View larger version (108K): [in a new window]   Fig. 5. Nephrogenesis is delayed and disorganized in the Foxd1 null. (A) Wild type displayed Pax2 expression in condensed mesenchyme (cm) around the UB tips. The Foxd1 null (B) displayed much larger condensates. Wild type (C) and Foxd1 null (D) displayed Wnt4 expression in pre-tubular aggregates (pa) and both displayed expression of Sfrp2 in renal vesicles (rv) (E,F). Cell proliferation was determined by Ki-67 reactivity (G,H). Histochemistry with TRITC-PNA and FITC-lotus lectin revealed the presence of glomeruli (red spheres) and proximal tubules (green structures), respectively. At E15.5 and E16.5, wild-type kidneys (I,K) displayed glomeruli (gl) and proximal tubules (pt) in the juxtamedullary region, just below the nephrogenic zone. The Foxd1 null displayed no glomeruli or tubules at E15.5 (J), but did so at E16.5 (L), although there is no discrete nephrogenic zone. At E18.5, both the wild-type kidneys (M) and the Foxd1-null (N) display numerous glomeruli and proximal tubules, but they are poorly organized in the mutant. We counted 100 nephrons in M and 85 nephrons in N. Scale bar: 250 µm in A,B,D-F,I,J; 150 µm in G,H,K,L; 300 µm in M,N.

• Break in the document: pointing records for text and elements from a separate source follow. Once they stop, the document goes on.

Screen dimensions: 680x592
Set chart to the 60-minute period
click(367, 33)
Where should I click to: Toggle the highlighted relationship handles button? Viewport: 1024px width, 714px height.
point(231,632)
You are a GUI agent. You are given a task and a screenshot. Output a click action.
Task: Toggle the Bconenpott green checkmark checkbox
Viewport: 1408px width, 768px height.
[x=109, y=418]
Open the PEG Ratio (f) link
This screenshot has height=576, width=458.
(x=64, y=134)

View larger version (97K): [in a new window]   Fig. 6. Maturation of the ureteric tree in the Foxd1 null is defective. At E18.5 in HoxB7GFP/+;Foxd1+/+ kidneys, branches of the ureteric bud (ub) have bifurcated numerous times (A). In HoxB7GFP/+;Foxd1lacZ/lacZ (B) the branches elongate but bifurcate very infrequently. Ret expression at E14.5 in wild-type whole-mount tissue (C) is limited to the tips, but has a wider distribution in the mutant (D). This result was confirmed in thin sections (E,F). Higher magnification of the bracketed regions in E and F reveals that wild-type (E') displays strong diminishment of expression in the cleft (arrowhead) of the UB, where there is no condensed mesenchyme, but the Foxd1-null (F') displays strong expression throughout this region of the UB. However, there is no detectable Ret expression in the region of the UB that is not in contact with the condensed mesenchyme (arrowheads). cm, condensed mesenchyme. Scale bar: 75 µm in A-D; 50 µm in E,F; 25 µm in E',F'.